A peine d'irrecevabilité de la demande, l'assignation aux fins de constat de la résiliation est notifiée à la diligence de l'huissier de justice au représentant de l'Etat dans le département, par lettre recommandée avec demande d'avis de réception, au moins deux mois avant l'audience, afin qu'il saisisse, en tant que de besoin, les organismes dont relèvent les aides au logement, le Fonds de solidarité pour le logement ou les services sociaux compétents. Le ou les services ou organismes saisis réalisent une enquête financière et sociale au cours de laquelle le locataire et le bailleur sont mis en mesure de présenter leurs observations ; le cas échéant, les observations écrites des intéressés sont jointes à l'enquête.
Notre commentaire : Et si l’administration tarde, le délai est prorogé ….
Le juge peut, même d'office, accorder des délais de paiement, dans les conditions prévues aux articles 1244-1 (premier alinéa) et 1244-2 du code civil, au locataire en situation de régler sa dette locative.
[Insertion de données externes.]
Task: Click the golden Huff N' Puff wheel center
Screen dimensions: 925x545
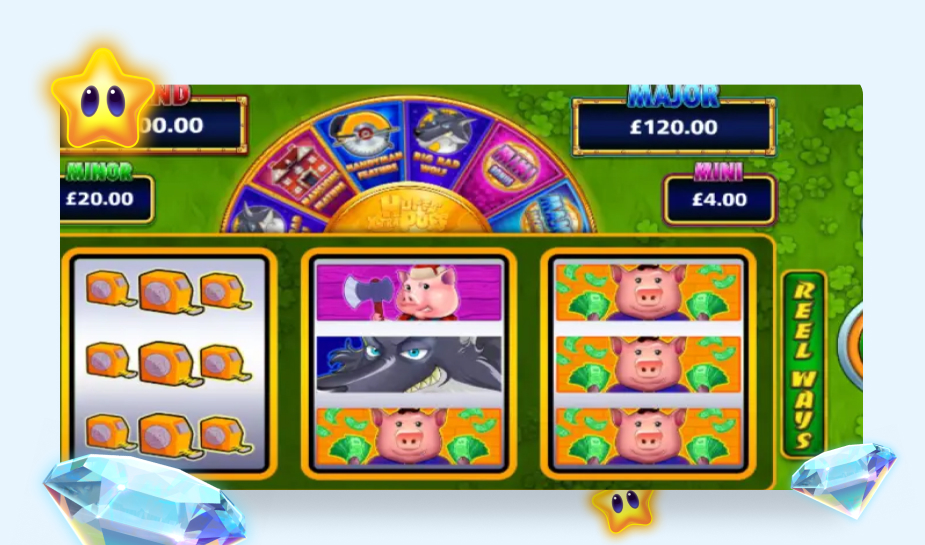Action: [408, 211]
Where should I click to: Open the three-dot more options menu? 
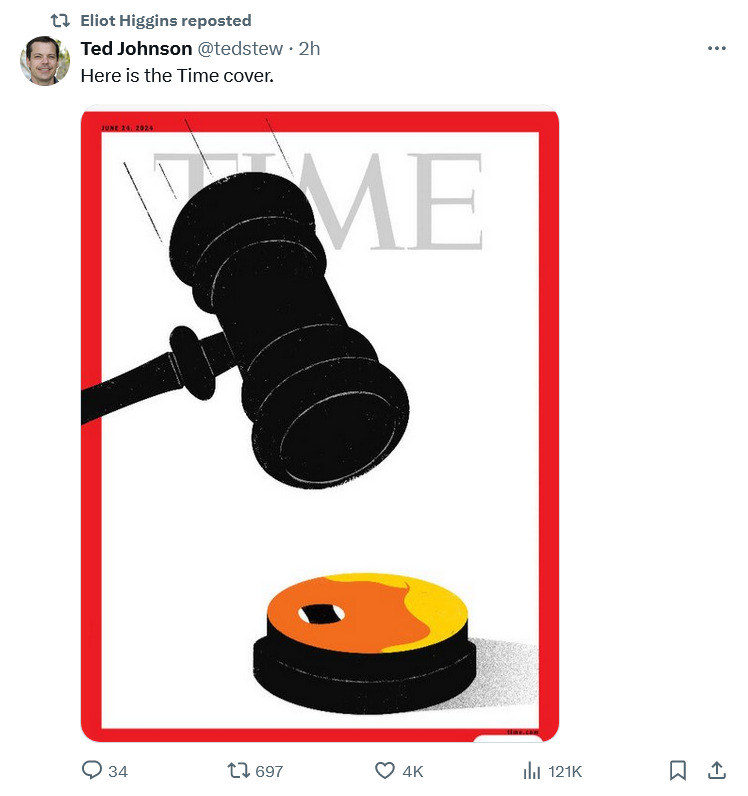click(x=717, y=48)
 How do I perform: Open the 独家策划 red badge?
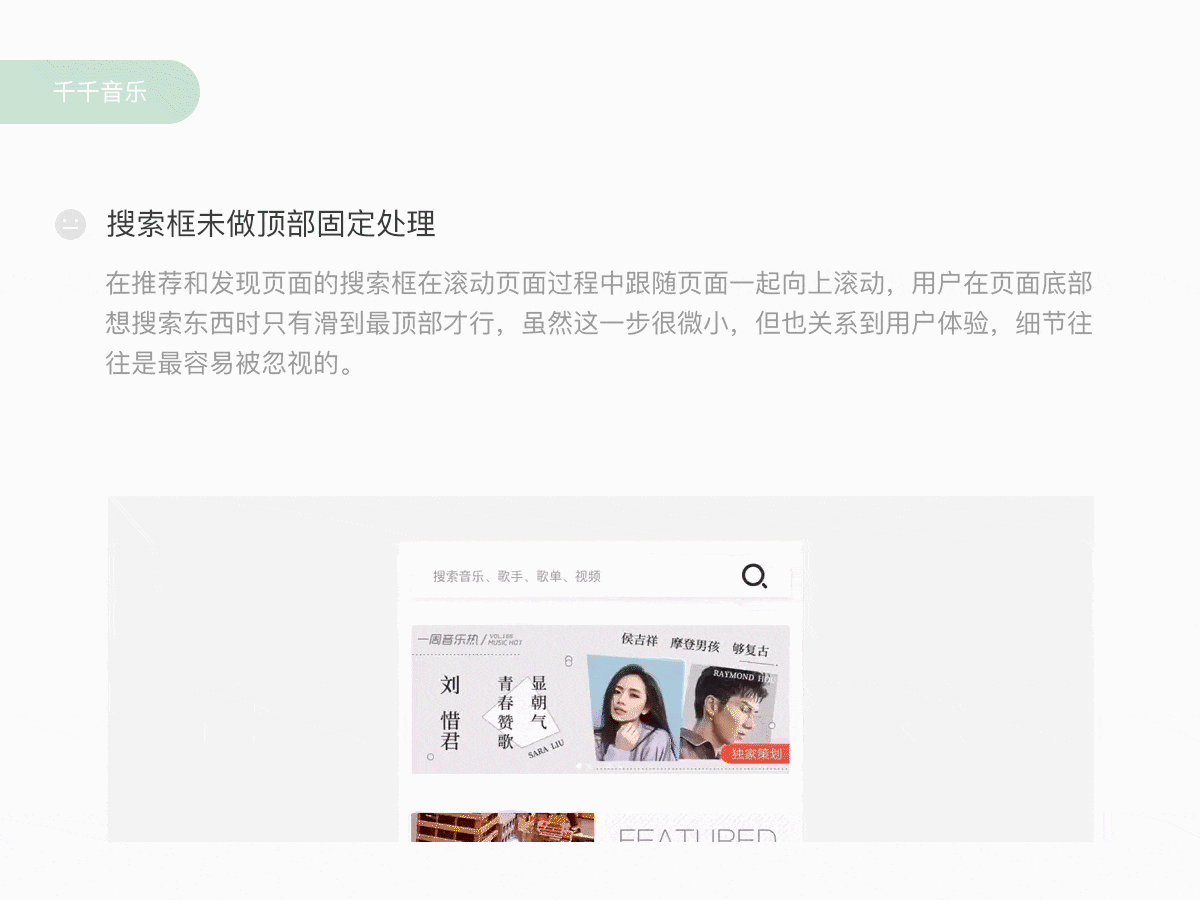pyautogui.click(x=755, y=754)
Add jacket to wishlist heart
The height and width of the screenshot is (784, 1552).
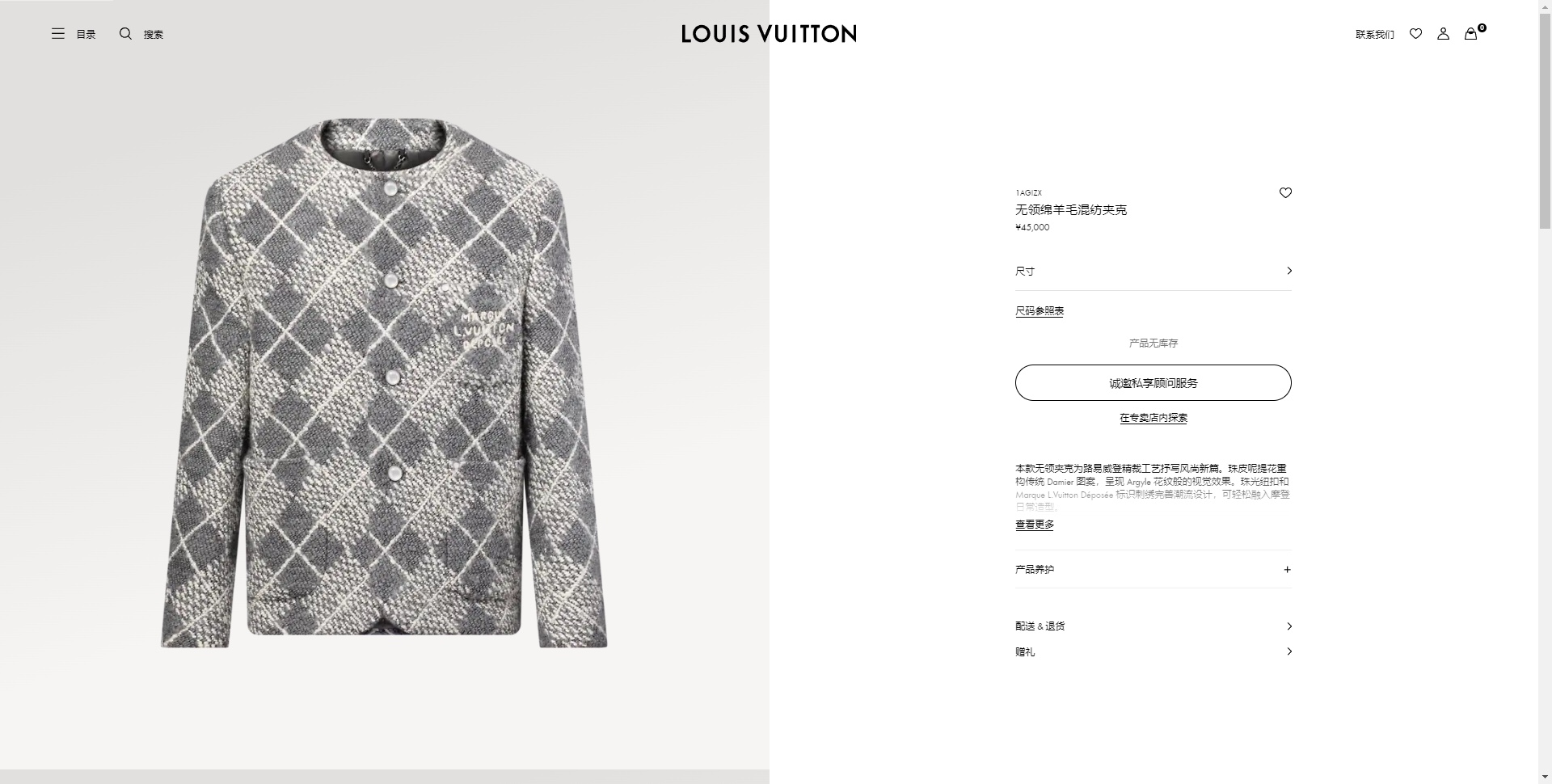(1285, 193)
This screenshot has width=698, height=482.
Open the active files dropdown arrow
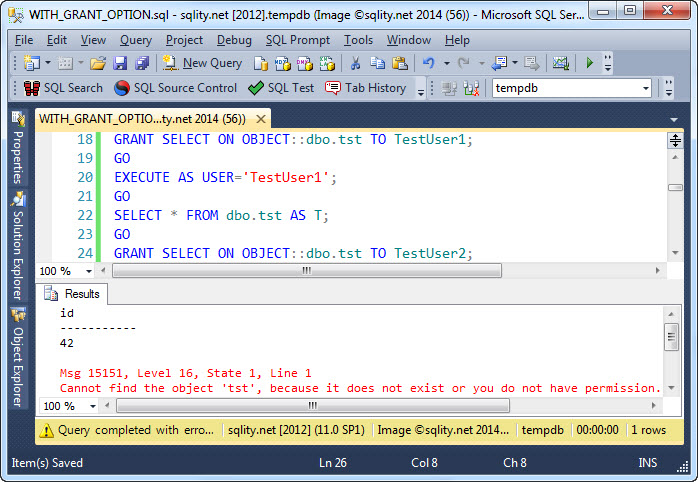[674, 119]
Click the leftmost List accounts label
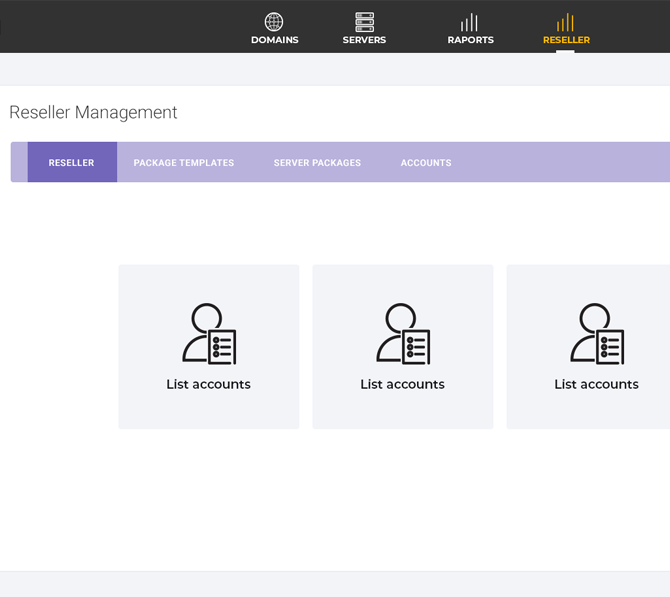This screenshot has height=597, width=670. pos(208,384)
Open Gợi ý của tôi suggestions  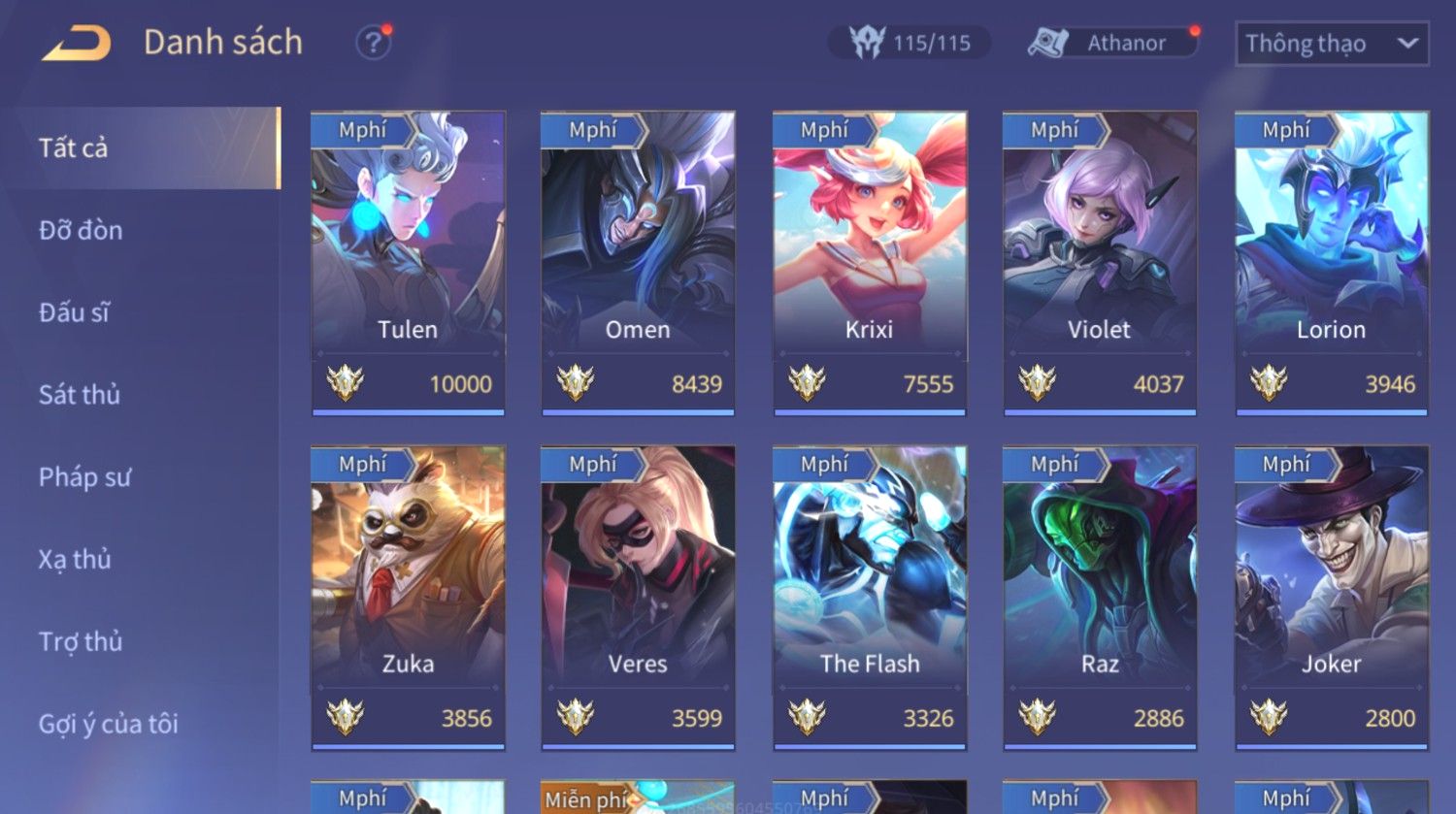pyautogui.click(x=109, y=724)
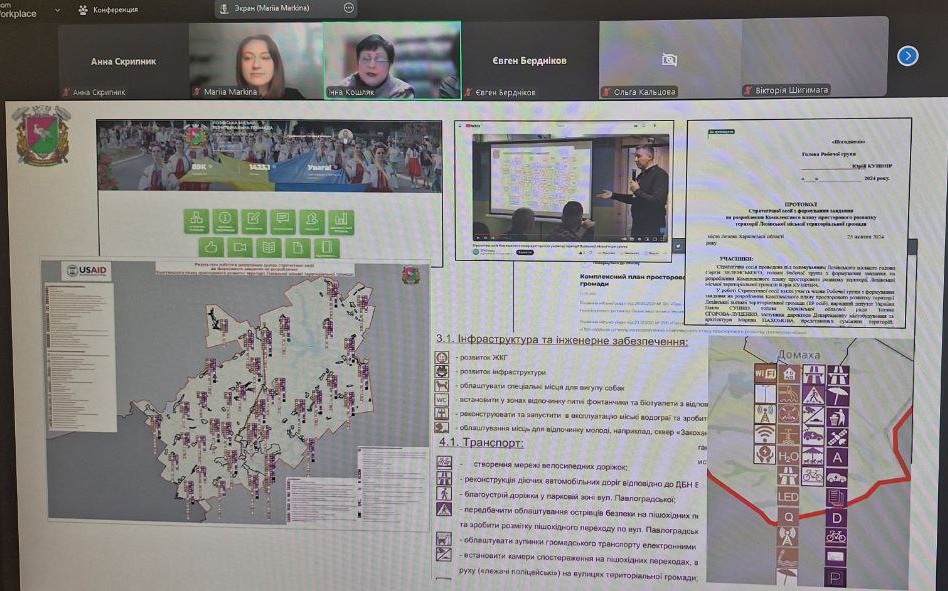Viewport: 948px width, 591px height.
Task: Click the green info circle icon tile
Action: tap(225, 221)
Pendant le cours des délais ainsi accordés, les effets de la clause de résiliation de plein droit sont suspendus; ces délais et les modalités de paiement accordés ne peuvent affecter l'exécution du contrat de location et notamment suspendre le paiement du loyer et des charges.
Si le locataire se libère dans le délai et selon les modalités fixés par le juge, la clause de résiliation de plein droit est réputée ne pas avoir joué ; dans le cas contraire, elle reprend son plein effet.
Quand le législateur est de gauche, il légifère en faveur des locataires, et quand il est de droite, il fait de même pour montrer qu’il n’est pas de droite. C’est ainsi que la loi du 25 mars 2009 a encore aggravé un déséquilibre en faveur des locataires qui se retourne comme toujours. Contre eux à brève échéance:
Résultat de cette législation populiste: là où on pouvait suspendre la candidature d’un locataire étranger à la production d’une caution, sa candidature ira au panier.
Si un locataire ne paie pas, une clause de résiliation ne peut avoir d’effet que deux mois après un commandement d’huissier. Ensuite, il faudra l’assigner au moins 2 mois à l’avance afin qu'il saisisse, en tant que de besoin, les organismes dont relèvent les aides au logement, le Fonds de solidarité pour le logement ou les services sociaux compétents. Le ou les services ou organismes saisis réalisent une enquête financière et sociale au cours de laquelle le locataire et le bailleur sont mis en mesure de présenter leurs observations ; le cas échéant, les observations écrites des intéressés sont jointes à l'enquête. Si les organismes ne répondent pas dans les deux mois, le délai sera évidemment prorogé d’autant, et selon la couleur de tel ou tel, ou du temps électoral, cela peut durer longtemps. Enfin le juge peut accorder des délais.
Résultat, plus aucune chance pour un locataire à la solvabilité incertaine auprès des propriétaires avisés.
Résultat, les propriétaires avisés éviteront les « artistes »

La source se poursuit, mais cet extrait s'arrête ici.